Connective tissue growth factor (CTGF) and nuclear receptor-related 1 (NURR1) expression in the 17 and 21.8 postconceptional weeks (PCW) human cortex revealed with in-situ hybridization and immunoreactivity. (a–c) At 17 PCW, in-situ hybridization of CTGF expression showed no CTGF-positive cells in the subplate (SP) (a and b), but the presence of numerous CTGF-positive cells in the ventricular zone (c). (d–f) At 17 PCW, NURR1 immunoreactivity was located around the border between layer 6 and the SP zone (e), but there was none in the ventricular zone (f). Scale bars: 1 mm (a and d) and 200 μm (b, c, e and f). In-situ hybridization for CTGF and immunohistochemistry for NURR1 revealed SP populations with a slightly different distribution at 21.8 PCW in the human parietal cerebral cortex. (g–i) CTGF-positive cells were sparsely scattered throughout the SP zone (g–i). (j–l) NURR1-immunoreactive cells were located around the border between layer 6 and the SP zone, with the majority of cells present in a superficial subcompartment of the SP. Scale bars: 200 μm (g, h, j and k); 100 μm (i and l). CP, cortical plate; MZ, marginal zone.

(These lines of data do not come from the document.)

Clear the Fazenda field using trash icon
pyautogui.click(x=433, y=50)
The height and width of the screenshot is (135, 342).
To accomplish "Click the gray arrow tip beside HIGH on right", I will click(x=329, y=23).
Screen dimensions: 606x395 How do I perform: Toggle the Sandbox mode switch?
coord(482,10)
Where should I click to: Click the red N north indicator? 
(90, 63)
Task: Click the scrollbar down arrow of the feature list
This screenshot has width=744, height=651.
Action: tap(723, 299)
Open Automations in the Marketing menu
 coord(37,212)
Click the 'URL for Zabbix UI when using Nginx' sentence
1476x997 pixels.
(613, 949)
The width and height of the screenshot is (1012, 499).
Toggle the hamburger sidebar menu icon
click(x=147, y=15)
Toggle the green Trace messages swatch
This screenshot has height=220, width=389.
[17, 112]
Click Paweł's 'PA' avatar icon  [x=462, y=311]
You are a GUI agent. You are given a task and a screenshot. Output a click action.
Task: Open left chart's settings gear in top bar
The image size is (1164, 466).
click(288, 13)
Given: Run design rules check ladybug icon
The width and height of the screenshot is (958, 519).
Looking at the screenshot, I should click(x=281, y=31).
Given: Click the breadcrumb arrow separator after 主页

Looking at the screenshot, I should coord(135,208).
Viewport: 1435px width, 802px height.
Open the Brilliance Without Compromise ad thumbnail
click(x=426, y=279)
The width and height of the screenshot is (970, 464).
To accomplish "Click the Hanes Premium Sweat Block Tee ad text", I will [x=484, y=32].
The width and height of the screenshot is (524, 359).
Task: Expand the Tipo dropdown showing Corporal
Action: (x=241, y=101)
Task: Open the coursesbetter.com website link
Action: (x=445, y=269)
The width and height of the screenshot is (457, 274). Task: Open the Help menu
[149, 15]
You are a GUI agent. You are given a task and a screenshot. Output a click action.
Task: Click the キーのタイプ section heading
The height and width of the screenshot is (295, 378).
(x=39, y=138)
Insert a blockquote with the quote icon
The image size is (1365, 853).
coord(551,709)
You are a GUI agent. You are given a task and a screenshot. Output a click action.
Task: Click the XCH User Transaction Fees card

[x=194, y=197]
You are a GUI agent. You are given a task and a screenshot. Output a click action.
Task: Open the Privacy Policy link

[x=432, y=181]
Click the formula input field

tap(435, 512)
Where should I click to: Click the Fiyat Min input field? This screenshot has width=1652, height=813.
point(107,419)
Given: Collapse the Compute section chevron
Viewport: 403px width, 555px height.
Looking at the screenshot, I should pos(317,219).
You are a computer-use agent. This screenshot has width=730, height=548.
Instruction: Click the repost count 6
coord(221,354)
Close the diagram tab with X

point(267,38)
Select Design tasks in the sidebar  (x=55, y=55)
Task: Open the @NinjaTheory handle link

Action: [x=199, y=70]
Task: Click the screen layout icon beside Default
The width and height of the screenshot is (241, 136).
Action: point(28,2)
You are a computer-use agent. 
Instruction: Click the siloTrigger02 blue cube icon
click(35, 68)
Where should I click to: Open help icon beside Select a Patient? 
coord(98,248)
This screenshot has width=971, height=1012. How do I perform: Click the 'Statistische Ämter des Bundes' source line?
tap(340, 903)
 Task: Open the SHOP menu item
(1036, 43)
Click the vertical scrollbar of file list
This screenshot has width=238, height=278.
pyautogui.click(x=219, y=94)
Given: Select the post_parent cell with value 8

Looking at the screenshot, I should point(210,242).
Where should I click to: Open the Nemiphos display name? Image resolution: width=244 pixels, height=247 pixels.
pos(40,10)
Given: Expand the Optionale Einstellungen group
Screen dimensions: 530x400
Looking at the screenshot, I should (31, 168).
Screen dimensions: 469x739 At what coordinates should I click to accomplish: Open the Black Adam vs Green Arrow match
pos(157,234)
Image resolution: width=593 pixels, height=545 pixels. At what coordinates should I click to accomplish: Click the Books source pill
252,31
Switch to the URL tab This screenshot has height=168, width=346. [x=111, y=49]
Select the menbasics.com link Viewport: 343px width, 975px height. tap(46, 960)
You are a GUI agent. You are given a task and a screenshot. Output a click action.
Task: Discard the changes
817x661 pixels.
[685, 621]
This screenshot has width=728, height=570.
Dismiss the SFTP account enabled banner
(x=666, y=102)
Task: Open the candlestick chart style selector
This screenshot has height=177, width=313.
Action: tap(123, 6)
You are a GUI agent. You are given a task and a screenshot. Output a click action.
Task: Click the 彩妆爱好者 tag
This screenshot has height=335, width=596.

In contrast, a few CTGF-positive cells can be identified in the VZ from as early as 15 PCW (data not shown) and are abundant in the VZ at 17 PCW (Fig. 3a,c). No CTGF-positive cells were found in the subplate (Fig. 3b) between 15 and 17 PCW. By 21.8 PCW, sparse labelling of CTGF-positive cells has appeared across the subplate with no labelling in the cortical plate. At the same time, fewer CTGF-positive cells appear to be present in the VZ (Fig. 3g–i).
Comparing expression patterns of CTGF, NURR1, NPY and KCC2 in the human subplate
During the second trimester, the subplate increases significantly in thickness and complexity. In order to identify different subpopulations of subplate cells at this stage, we compared expression profiles of NPY, KCC2, the calcium binding protein CR, NURR1 and CTGF.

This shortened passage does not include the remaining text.